Poutine se rend pour la première fois dans les Kouriles, Tokyo proteste
Le président russe a achevé jeudi une visite dans l'archipel — la première qu'il y effectue en personne. Le ministère japonais des Affaires étrangères a aussitôt protesté contre ce déplacement sur l'île d'Itouroup, que Tokyo revendique depuis quatre-vingts ans.

Vladimir Poutine a terminé jeudi sa tournée dans les îles Kouriles, rapporte l'agence TASS. Le programme du déplacement, tel que l'agence le décrit, tient de la visite d'aménagement du territoire : le président a inspecté le complexe de transformation du poisson « Iasny », l'hôpital central de district des Kouriles et l'école qui porte le nom du Héros de Russie Edouard Norpolov.
Une première en un quart de siècle de pouvoir
L'agence relève elle-même ce qui fait l'événement : c'est la première fois que Vladimir Poutine se rend personnellement dans l'archipel. Auparavant, les dirigeants de l'État et du gouvernement russes s'y étaient déplacés cinq fois. Quatre de ces voyages sont le fait de Dmitri Medvedev — en 2010 alors qu'il était président, puis en 2012, 2015 et 2019.
Qu'un chef de l'État attende vingt-six ans avant de poser le pied sur un territoire qu'il tient pour pleinement russe n'est pas un détail d'agenda. Chaque visite officielle dans les Kouriles du Sud produit invariablement la même réaction à Tokyo, et sert donc, dans les faits, de signal diplomatique autant que de tournée d'inspection.
La protestation japonaise
Elle n'a pas tardé. Le ministère japonais des Affaires étrangères a protesté contre la venue du président russe sur l'île d'Itouroup, rapporte l'agence Kyodo, citée par Vedomosti. « Le Japon proteste résolument contre la visite de M. Poutine sur l'île d'Etorofu », a déclaré le chef de la diplomatie japonaise — Etorofu étant le nom japonais d'Itouroup.
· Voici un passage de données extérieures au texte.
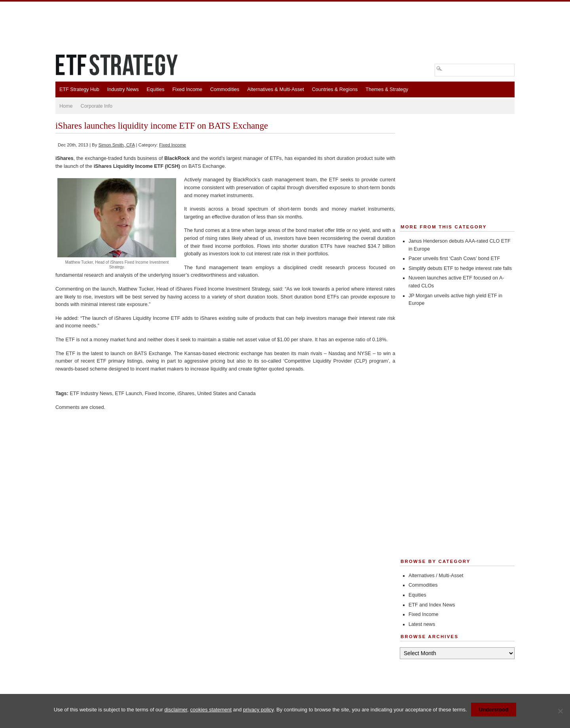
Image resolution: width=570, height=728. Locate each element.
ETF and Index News (432, 605)
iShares (186, 393)
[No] (560, 711)
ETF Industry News (91, 393)
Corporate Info (97, 106)
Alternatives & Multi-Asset (275, 89)
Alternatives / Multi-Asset (436, 576)
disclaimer (176, 709)
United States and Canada (226, 393)
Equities (156, 89)
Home (66, 106)
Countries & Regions (335, 89)
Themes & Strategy (387, 89)
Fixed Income (187, 89)
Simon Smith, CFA (116, 145)
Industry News (123, 89)
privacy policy (258, 709)
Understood (494, 709)
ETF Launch (128, 393)
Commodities (224, 89)
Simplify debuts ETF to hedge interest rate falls (460, 268)
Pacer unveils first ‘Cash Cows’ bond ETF (454, 259)
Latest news (422, 624)
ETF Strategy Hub (79, 89)
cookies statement (211, 709)
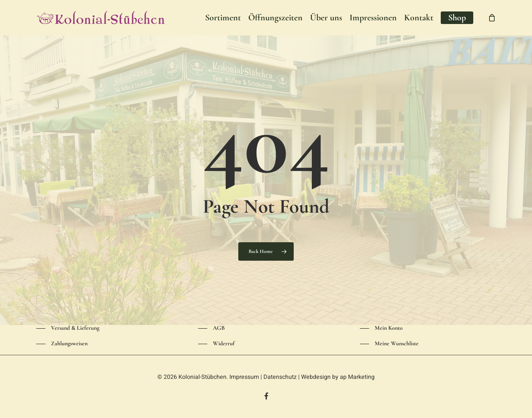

Un contentieux qui remonte à 1945
Le Japon considère Itouroup, avec trois autres îles des Kouriles du Sud, comme faisant partie de son territoire. À l'issue de la Seconde Guerre mondiale, ces terres sont entrées dans la composition de l'URSS.
C'est ce différend qui explique une anomalie diplomatique rarement relevée en Europe : la Russie et le Japon n'ont jamais conclu de traité de paix mettant formellement fin à la Seconde Guerre mondiale. L'état de guerre entre les deux pays a bien été officiellement clos en 1956, et Moscou et Tokyo ont alors rétabli leurs relations diplomatiques conformément à la déclaration de Moscou — mais le traité, lui, n'a jamais été signé.
Les deux capitales ne lisent d'ailleurs pas ce texte de la même façon. Tokyo estime que Moscou doit lui rendre les quatre îles méridionales de l'archipel. La Russie, elle, s'en tient à la déclaration soviétique de 1956, qui évoque la possibilité de transférer deux îles — et seulement après la conclusion d'un traité de paix.
Ce que dit une conserverie
Le détail du programme présidentiel se comprend mieux dans ce cadre. Une usine de transformation du poisson, un hôpital de district, une école : ce ne sont pas les étapes d'un déplacement symbolique, mais celles d'une visite qui donne à voir une administration ordinaire, un investissement, une vie civile. Sur un territoire contesté, montrer l'hôpital et l'école est en soi un argument.
Aucune annonce de nouvelle négociation avec Tokyo n'a accompagné le déplacement.